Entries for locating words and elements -
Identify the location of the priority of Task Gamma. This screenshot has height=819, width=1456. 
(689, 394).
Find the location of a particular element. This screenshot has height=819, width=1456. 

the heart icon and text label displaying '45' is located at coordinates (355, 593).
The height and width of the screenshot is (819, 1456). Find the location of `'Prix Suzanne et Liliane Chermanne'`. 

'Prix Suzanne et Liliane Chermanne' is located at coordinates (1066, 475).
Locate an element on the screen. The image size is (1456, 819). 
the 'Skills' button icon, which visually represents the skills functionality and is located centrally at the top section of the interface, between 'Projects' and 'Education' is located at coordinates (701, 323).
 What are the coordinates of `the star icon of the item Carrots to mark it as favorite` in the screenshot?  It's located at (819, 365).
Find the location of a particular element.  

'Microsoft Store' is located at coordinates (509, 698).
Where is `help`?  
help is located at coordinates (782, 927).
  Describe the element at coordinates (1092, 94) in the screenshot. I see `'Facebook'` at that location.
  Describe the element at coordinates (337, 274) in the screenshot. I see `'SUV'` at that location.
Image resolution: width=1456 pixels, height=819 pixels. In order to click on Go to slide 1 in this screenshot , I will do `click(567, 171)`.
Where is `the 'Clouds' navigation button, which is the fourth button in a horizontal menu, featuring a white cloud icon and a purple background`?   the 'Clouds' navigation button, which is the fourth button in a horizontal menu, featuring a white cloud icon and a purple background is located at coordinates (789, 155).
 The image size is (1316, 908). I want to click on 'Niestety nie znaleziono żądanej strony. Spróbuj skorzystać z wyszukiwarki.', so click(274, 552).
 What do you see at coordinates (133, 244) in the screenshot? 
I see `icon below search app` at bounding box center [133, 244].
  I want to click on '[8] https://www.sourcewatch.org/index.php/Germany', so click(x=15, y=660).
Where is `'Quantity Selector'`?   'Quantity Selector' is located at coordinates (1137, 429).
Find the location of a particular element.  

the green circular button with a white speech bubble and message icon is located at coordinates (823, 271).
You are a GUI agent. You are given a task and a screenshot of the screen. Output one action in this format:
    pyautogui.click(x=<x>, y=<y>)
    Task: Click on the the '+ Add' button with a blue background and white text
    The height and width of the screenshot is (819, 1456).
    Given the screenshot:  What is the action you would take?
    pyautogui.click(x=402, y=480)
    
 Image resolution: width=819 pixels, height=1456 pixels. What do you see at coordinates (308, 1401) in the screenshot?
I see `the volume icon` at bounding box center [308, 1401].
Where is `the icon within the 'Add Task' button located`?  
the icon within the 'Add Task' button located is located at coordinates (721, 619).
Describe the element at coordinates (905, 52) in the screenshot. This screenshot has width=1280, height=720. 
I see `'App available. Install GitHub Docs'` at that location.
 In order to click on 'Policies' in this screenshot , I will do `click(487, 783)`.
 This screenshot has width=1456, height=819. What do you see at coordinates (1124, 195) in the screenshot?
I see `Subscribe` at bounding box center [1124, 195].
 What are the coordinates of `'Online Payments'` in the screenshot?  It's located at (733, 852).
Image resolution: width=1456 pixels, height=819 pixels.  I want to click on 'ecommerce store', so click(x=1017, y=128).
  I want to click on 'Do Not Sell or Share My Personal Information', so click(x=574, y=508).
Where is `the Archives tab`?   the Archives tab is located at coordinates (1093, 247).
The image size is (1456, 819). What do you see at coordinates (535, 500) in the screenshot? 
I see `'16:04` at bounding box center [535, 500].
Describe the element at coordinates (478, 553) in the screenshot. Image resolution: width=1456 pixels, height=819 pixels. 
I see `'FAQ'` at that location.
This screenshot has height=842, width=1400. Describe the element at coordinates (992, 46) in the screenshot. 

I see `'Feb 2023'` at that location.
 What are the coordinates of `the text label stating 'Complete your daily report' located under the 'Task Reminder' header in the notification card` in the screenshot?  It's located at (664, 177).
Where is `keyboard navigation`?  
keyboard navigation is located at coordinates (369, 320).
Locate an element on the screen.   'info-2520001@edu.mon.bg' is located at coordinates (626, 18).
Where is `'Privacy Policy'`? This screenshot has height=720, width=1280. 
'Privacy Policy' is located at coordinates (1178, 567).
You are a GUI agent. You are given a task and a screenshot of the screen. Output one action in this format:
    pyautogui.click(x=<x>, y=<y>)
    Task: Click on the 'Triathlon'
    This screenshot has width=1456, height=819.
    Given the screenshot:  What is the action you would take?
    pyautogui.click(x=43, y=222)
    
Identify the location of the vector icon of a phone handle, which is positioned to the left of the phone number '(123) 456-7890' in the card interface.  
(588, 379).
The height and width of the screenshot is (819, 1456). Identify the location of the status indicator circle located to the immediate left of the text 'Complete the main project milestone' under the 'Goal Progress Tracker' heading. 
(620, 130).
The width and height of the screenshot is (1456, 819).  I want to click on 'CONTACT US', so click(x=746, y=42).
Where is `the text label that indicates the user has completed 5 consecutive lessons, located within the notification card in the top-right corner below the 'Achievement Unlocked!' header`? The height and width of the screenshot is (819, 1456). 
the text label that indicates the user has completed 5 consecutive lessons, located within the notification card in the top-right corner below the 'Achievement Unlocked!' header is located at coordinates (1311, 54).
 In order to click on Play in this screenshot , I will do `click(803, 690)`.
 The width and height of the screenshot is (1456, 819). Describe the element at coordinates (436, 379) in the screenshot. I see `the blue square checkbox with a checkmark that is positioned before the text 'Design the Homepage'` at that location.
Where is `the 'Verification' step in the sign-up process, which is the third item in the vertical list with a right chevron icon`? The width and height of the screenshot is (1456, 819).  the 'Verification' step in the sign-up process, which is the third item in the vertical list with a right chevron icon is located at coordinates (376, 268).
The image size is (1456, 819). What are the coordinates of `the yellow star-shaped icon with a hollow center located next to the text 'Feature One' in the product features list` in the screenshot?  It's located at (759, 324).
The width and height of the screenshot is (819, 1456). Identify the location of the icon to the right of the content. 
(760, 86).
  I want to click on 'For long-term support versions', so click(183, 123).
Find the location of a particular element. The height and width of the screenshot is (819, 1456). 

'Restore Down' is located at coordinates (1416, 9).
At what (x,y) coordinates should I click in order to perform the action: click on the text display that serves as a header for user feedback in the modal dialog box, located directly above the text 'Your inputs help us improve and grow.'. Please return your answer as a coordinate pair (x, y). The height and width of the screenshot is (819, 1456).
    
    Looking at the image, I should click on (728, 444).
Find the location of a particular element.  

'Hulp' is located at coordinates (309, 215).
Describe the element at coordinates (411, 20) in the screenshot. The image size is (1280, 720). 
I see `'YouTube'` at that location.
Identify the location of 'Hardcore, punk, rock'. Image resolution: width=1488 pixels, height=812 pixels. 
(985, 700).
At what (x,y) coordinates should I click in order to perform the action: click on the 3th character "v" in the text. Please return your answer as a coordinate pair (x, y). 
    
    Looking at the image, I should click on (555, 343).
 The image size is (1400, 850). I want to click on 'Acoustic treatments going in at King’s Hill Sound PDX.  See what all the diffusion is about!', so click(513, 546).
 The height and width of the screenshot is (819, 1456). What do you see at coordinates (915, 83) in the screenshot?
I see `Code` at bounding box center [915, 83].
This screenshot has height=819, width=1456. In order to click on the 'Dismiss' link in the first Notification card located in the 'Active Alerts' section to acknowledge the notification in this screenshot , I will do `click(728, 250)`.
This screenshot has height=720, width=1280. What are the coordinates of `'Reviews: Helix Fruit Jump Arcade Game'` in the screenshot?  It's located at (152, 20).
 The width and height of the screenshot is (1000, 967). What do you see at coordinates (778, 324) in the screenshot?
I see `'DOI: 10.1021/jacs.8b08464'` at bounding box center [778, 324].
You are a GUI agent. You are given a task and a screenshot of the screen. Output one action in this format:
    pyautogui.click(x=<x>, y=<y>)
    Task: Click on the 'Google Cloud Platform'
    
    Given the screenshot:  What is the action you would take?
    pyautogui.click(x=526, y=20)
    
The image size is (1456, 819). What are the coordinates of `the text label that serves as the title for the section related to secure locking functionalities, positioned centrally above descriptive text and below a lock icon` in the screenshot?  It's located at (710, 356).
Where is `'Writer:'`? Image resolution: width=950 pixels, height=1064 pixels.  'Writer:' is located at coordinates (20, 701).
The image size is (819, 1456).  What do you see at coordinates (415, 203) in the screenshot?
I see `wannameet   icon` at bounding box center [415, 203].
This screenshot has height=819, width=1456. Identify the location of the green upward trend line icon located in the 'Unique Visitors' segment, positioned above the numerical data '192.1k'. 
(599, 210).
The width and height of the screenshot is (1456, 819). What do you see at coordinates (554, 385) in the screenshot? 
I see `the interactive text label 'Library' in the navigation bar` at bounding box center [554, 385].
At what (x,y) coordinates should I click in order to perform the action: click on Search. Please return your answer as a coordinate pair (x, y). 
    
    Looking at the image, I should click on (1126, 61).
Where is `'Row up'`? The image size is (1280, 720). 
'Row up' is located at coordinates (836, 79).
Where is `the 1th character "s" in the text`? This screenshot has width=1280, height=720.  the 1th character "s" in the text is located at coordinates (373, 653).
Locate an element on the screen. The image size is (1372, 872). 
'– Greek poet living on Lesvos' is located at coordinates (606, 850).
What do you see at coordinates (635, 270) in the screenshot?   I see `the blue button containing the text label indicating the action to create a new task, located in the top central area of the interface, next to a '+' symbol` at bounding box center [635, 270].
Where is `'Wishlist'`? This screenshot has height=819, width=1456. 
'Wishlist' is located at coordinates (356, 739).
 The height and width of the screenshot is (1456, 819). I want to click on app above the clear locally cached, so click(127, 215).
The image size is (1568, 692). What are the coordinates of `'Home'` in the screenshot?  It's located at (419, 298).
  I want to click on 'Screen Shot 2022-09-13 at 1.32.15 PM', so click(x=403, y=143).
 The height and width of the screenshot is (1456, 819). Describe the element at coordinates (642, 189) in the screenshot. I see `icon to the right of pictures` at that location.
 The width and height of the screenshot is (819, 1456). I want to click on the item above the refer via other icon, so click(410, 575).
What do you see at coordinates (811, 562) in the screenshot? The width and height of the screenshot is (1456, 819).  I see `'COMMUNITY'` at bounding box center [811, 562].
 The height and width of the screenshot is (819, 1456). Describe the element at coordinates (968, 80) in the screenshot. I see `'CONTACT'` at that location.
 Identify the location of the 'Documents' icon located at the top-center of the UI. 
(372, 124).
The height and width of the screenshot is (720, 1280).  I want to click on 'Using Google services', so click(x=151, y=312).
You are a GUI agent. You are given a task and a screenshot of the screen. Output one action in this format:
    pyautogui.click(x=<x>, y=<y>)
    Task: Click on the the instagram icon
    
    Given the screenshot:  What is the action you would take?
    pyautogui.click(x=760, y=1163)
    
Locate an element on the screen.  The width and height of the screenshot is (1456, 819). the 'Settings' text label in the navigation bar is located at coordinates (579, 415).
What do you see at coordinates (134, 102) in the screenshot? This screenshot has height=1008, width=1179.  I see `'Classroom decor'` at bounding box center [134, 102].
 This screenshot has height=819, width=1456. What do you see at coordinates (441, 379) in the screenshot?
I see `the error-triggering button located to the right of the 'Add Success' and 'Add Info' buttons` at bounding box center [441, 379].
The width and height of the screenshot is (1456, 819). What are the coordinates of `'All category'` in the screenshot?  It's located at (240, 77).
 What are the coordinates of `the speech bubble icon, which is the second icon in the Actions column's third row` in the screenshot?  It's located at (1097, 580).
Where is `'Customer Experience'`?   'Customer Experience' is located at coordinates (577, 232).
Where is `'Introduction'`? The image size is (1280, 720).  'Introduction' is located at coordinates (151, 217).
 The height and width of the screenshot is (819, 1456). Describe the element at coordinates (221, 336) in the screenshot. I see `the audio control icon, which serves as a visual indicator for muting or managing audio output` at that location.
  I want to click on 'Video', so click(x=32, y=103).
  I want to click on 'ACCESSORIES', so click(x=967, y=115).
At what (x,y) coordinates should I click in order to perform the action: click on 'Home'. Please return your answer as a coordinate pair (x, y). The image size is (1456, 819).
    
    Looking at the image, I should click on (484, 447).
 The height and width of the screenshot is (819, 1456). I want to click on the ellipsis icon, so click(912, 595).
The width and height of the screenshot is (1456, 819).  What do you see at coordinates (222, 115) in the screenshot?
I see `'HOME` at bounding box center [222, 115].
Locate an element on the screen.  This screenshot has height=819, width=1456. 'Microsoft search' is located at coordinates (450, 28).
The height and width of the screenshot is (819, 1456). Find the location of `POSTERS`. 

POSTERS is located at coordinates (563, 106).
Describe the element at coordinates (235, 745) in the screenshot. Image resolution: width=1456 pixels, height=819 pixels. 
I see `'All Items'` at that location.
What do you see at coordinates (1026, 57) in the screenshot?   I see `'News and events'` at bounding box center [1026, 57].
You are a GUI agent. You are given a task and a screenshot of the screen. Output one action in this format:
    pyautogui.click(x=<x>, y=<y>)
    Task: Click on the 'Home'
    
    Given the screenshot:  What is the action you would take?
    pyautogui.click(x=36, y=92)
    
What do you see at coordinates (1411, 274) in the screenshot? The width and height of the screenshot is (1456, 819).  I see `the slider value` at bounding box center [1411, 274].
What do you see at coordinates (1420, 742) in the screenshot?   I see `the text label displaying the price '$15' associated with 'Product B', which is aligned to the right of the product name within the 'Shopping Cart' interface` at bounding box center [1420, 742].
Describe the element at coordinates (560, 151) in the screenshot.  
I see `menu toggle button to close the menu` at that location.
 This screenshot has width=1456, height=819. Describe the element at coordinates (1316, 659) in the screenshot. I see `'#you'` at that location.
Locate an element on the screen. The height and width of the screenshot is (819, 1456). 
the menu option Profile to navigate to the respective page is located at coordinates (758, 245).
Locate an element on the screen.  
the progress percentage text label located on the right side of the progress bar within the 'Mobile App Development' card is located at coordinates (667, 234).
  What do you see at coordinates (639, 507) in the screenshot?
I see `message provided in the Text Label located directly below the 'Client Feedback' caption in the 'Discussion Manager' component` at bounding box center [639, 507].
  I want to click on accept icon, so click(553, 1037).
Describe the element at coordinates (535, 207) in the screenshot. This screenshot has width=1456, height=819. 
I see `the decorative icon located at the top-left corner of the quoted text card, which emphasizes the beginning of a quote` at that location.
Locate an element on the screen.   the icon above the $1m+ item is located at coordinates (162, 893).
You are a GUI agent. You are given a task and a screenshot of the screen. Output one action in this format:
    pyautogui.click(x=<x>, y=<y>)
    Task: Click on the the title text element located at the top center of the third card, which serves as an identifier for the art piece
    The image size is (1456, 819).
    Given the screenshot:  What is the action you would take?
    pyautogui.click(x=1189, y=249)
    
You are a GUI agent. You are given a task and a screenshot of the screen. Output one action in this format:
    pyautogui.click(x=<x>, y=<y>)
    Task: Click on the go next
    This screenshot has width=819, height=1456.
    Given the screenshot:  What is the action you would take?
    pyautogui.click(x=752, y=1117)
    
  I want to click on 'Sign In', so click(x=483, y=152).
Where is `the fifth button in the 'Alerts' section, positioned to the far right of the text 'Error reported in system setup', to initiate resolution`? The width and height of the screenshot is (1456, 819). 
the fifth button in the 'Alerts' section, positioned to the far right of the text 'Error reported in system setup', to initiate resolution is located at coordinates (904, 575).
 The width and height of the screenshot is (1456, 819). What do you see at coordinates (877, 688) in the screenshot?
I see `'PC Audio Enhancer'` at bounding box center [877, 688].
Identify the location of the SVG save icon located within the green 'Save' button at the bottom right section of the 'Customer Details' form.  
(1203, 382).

What to produce - Express the lines from the line with "The height and width of the screenshot is (819, 1456). Identify" to the line with "coordinates (1311, 54).", inclusive, as a JSON list of strings, one string per line, with blank lines omitted.

Correct response -
[
  "The height and width of the screenshot is (819, 1456). Identify the location of the status indicator circle located to the immediate left of the text 'Complete the main project milestone' under the 'Goal Progress Tracker' heading. ",
  "(620, 130).",
  "The width and height of the screenshot is (1456, 819).  I want to click on 'CONTACT US', so click(x=746, y=42).",
  "Where is `the text label that indicates the user has completed 5 consecutive lessons, located within the notification card in the top-right corner below the 'Achievement Unlocked!' header`? The height and width of the screenshot is (819, 1456). ",
  "the text label that indicates the user has completed 5 consecutive lessons, located within the notification card in the top-right corner below the 'Achievement Unlocked!' header is located at coordinates (1311, 54)."
]